### WORK TO DO
Reproduce the material below verbatim, from the line containing "Given: Open the" down through the line containing "Looking at the screenshot, I should tap(338, 694).", with both of those lines included. Leave the pictures out of your copy.

### MATERIAL TO PROCESS
-- begin --

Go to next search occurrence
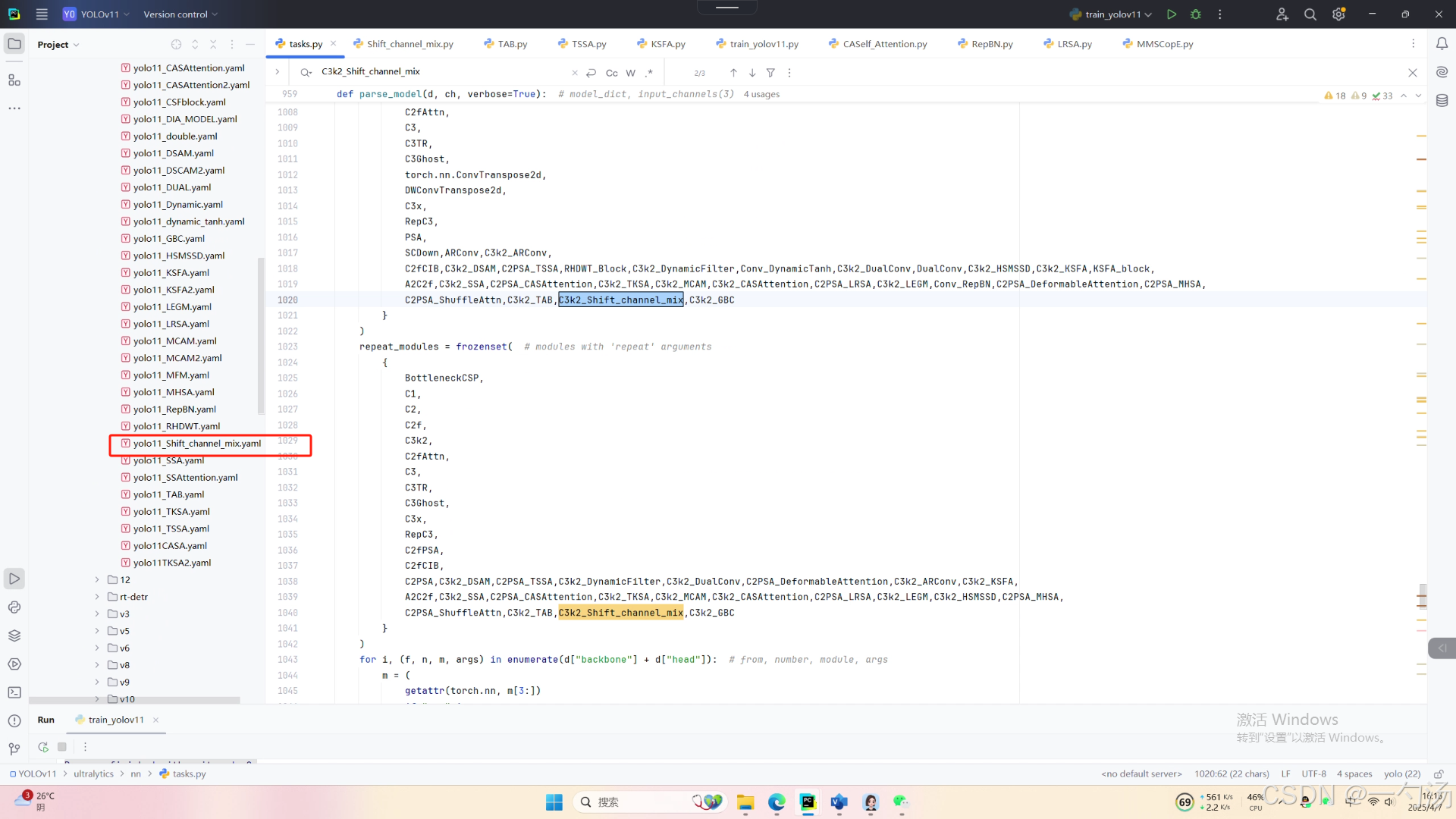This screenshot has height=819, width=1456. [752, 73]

-- end --
-- begin --

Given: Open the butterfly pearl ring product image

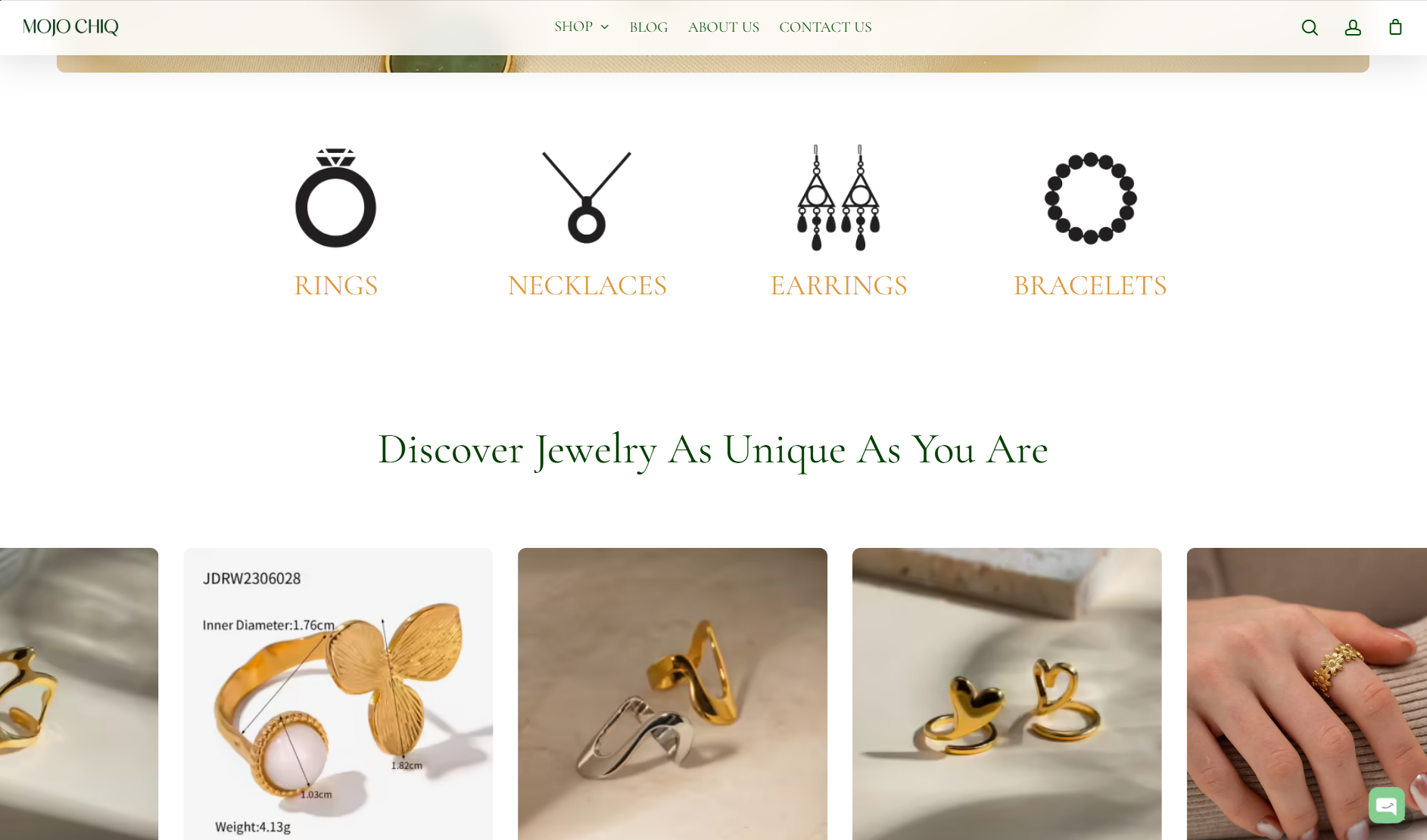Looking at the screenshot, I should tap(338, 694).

-- end --
-- begin --

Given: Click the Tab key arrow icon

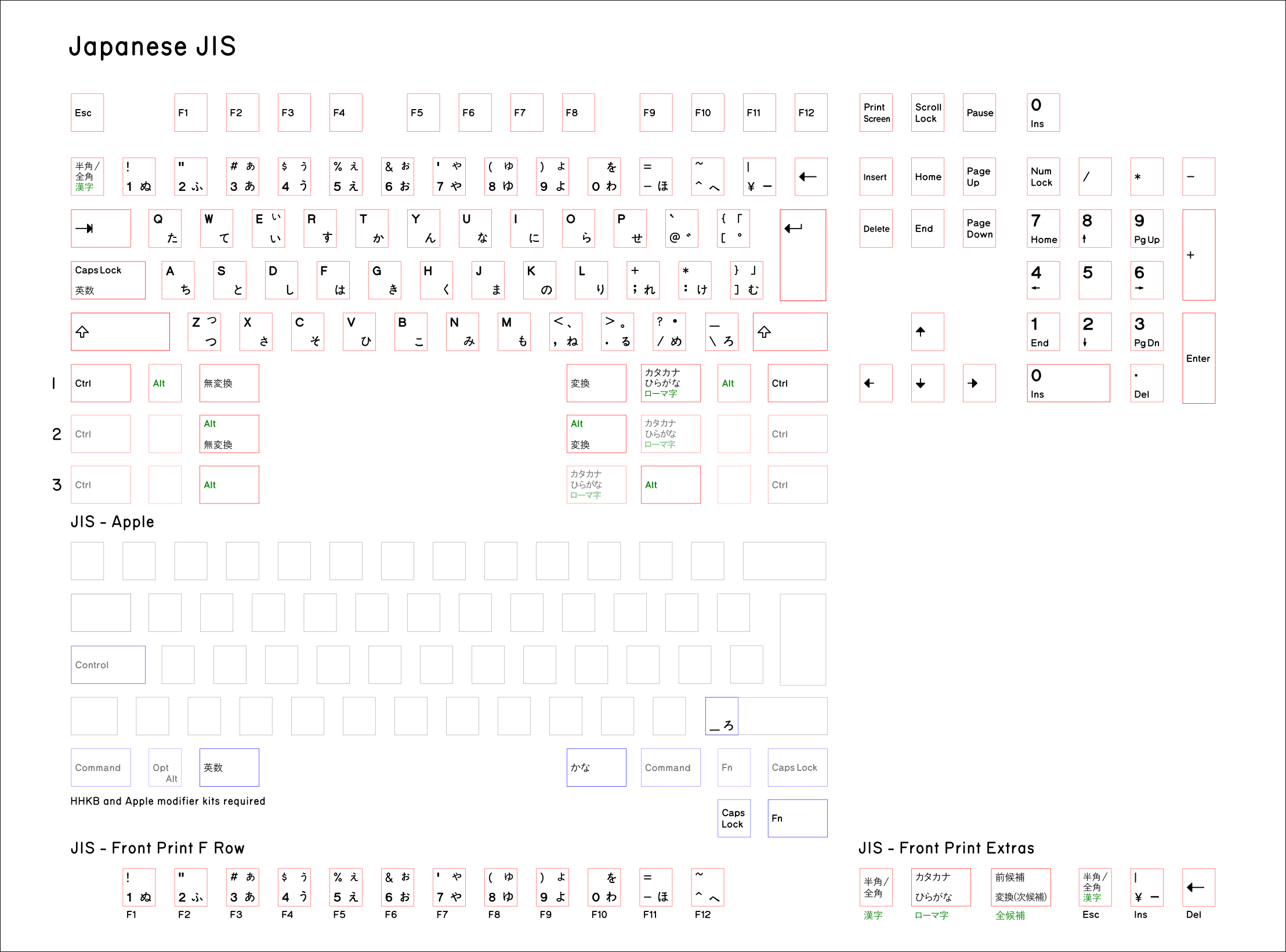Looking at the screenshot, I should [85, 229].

-- end --

### ANSWER TO THE TASK
Given: Open the butterfly pearl ring product image

Looking at the screenshot, I should tap(338, 694).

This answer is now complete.